Kristina Rath: Running For a Cure
Kristina Rath started running marathons at age 40, and in the last 13 years, she has raised more than $250,000 for the Children’s Tumor Foundation (CTF). Kristina is preparing for her 20th marathon for the CTF, an organization dedicated to improving the health and well-being of those with neurofibromatosis (NF). The cause is near to her heart.
“My youngest daughter, Jane, was diagnosed with neurofibromatosis as an infant,” Kristina explains. “I had always been a runner, and when my daughter was born and received this diagnosis, I wanted to do something because, at the time, there was no treatment.”

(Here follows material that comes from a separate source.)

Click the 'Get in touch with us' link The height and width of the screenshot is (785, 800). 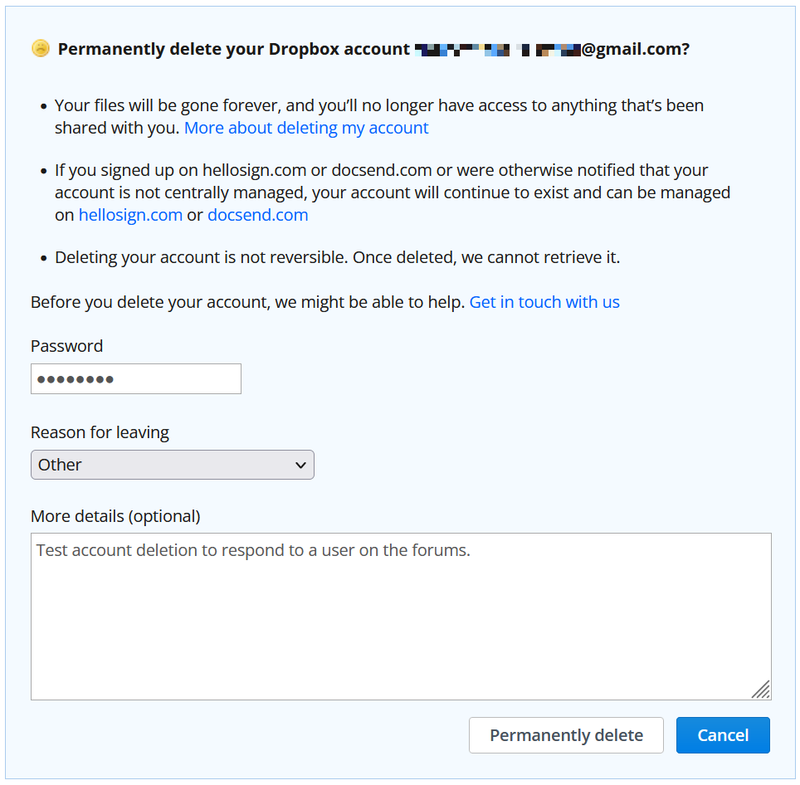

According to Kristina, NF is an extremely rare genetic condition that causes tumors that impact the brain, spinal cord, and nerves. And while it can be relatively benign, it can also be far more severe.
“Neurofibromatosis is a genetic condition that causes multiple nerve tumors and has no cure. It is considered a rare disease; about one in 3,000 people are diagnosed with this,” says Kristina. “Most people have mild or no symptoms. It’s a condition that causes tumors to grow on nerve tissues and can have some other abnormalities associated with it.
“A majority of these tumors are benign. About 10% are malignant, but the problem is that they can be large and kind of locally invasive, meaning because they are growing on nerves, they follow the nerve along, and so they’re almost ropey type tumors,” Kristina continues. “They can be large and, in most cases, can’t be removed. There is also a big concern of pain with NF; I’m happy to say that my daughter does not experience that, but this condition can be a major concern.”
Kristina, a doctor at her own private OB-GYN practice, says her knowledge as a medical professional has been both a blessing and a terror when facing her daughter’s diagnosis.
“I guess it was somewhat beneficial having a little bit of a medical background. And, of course, having a little knowledge is a dangerous thing because all you can think of are the worst-case scenarios,” says Kristina. “But it’s definitely helped me navigate the system better. Especially being able to get her this treatment for such a rare disease. But when I have things explained to me by doctors, I often say, please just explain it to me like I’m a normal mom without any knowledge. When it’s your kid, your medical training goes out the window. But it has definitely allowed me to better understand the technical aspects.”
While NF is rare and is currently without a cure, Kristina says there has been promising news. In 2016, a MEK inhibitor, selumetinib, entered clinical trials, gaining FDA approval in 2020 to become the first-ever medication approved for treating NF.
“Jane was one of the first children in the world to take the MEK inhibitor selumetinib in a clinical trial in 2016,” Kristina says. “There were only 24 kids they tested it on in the world, and in her case, it was successful. So, she has been on that since that time, and I consider her a pioneer.”
Like many diseases categorized as “rare,” knowledge about NF is hard to come by, and research is sparse. Funding and attention often go to afflictions with a larger number of patients. According to Kristina, though, CTF is one of the few organizations dedicated to helping NF patients and their families.
“I can’t pretend to have had an impact on this particular drug, but I do feel that by supporting research organizations like the Children’s Tumor Foundation, that I’ve helped contribute to the research that needed to happen to go into finding new treatments like the one is she taking.”
Kristina’s support comes in a variety of ways. She serves on the boards of several nonprofits dedicated to treating and searching for a cure, including as a volunteer for CTF’s Leadership Council since its 2015 inception. Additionally, she has served on the medical board of the Childhood Tumour Trust in the United Kingdom since 2019 and joined the board of directors of Neurofibromatosis Northeast in 2023.
Outside of the boardroom, Kristina supports CTF by indulging in one of her favorite pastimes.
“My running is actually my quiet time and my therapy,” she says. “I learned of the Children’s Tumor Foundation…they had this NF Endurance Team who run or cycle or what have you to raise funds for research, and because I was a runner, I knew that was something I could do to help.”
In May, Kristina will head to Cincinnati to run in her 20th marathon for CTF. She has three other marathons planned for 2023.
As for Jane, Kristina says the Daniel Hand High School student is “wonderful and doing great.”
“When it comes to NF, there is always something that needs attention…but we try to take it all with a grain of salt,” Kristina says. “She is great now. She’s a superstar at school, and she tries to live day-to-day without thinking about NF.”